Pourtant les mômes ont des choses à vous dire, et leurs enseignant.e.s aussi. Mais un enfant ne parle pas comme un adolescent et un adolescent ne parle pas comme un adulte. Ce dernier comprend sans difficulté que le silence d’une minute parle la douleur. Mais l’enfant peut lui préférer le cri, et l’adolescent le rire. C’est rassurant de rire, et ça peut soulager de crier. Sous les cris, derrière le rire, ou par la colère, les mots ne disent pas si simplement ce que l’on croit entendre. Un jeune qui rit ne s’adresse pas qu’à l’institution, il sonde ses copains, il provoque son/sa prof, il se protège du sérieux dont il ne connaît pas encore très bien les codes. Et certain.e.s, c’est vrai, hurlent leur colère aussi, et il est impératif de comprendre pourquoi.

Mais faire parler des enfants et des adolescents relève de la pédagogie. Cela suppose de (sus)p(r)endre le temps, d’apprendre aussi à libérer leurs mots sans rappel incessant de la norme.

Alors viendra le moment de reprendre ces multiples paroles, les plus violentes comme les plus belles, et la « remontée » pourrait prendre du sens si nos élites persistent à refuser de descendre.
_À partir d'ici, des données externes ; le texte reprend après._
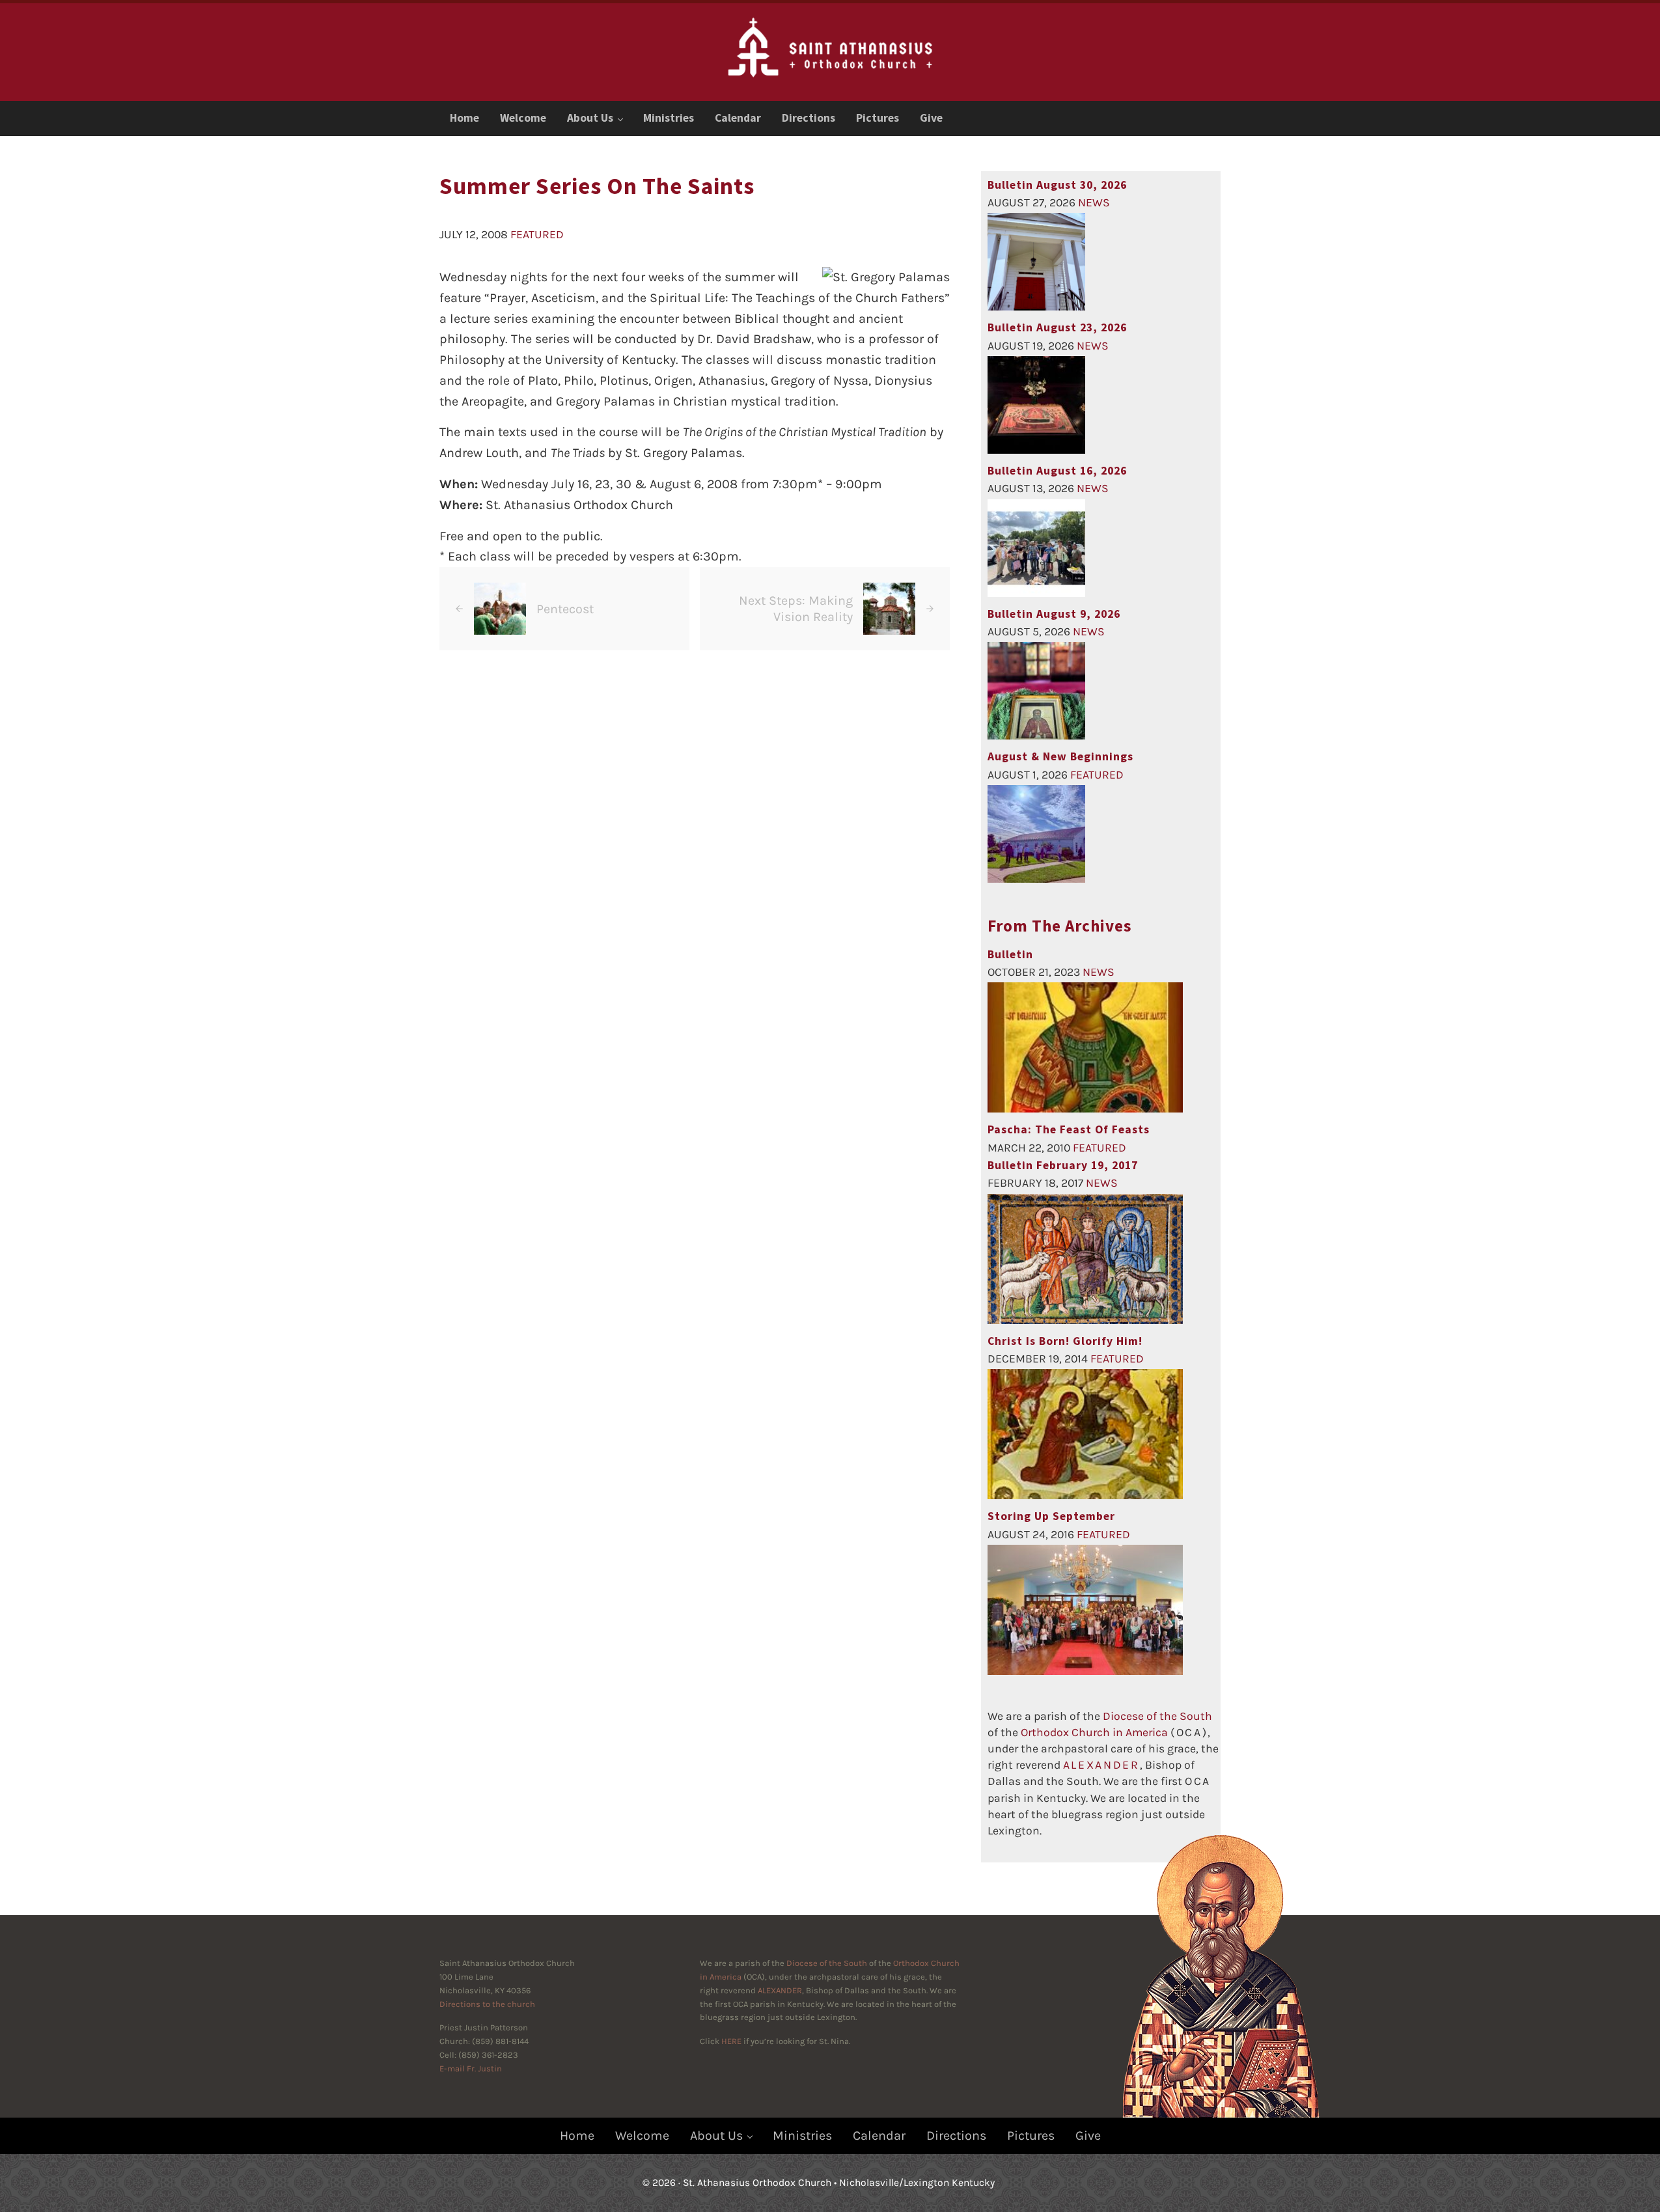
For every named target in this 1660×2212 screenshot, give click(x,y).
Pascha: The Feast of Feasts (1069, 1129)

Peut-être ensuite nous pourrons travailler à des contre-poison, à réenchanter une école que certains élèves incluent en effet dans leur mécanique de défiance ; alors seulement nous redistillerons des « valeurs » parce que la matrice sera prête à les accueillir sans la résignation blasée qui préside aujourd’hui à tout enseignement dit « civique ».

Et, qui sait, nous donnerons peut-être goût à certain.e.s de partir à la rencontre d’une altérité qui, dans les espaces de relégation, souffre de cette indifférence ou de la fabrique d’une image détestable quand nous, enseignant.e.s, hurlons aujourd’hui une véritable urgence : celle de les regarder, de les entendre, et de les convaincre non pas « qu’ils sont chez eux » mais qu’ils sont nous, et que nous sommes eux.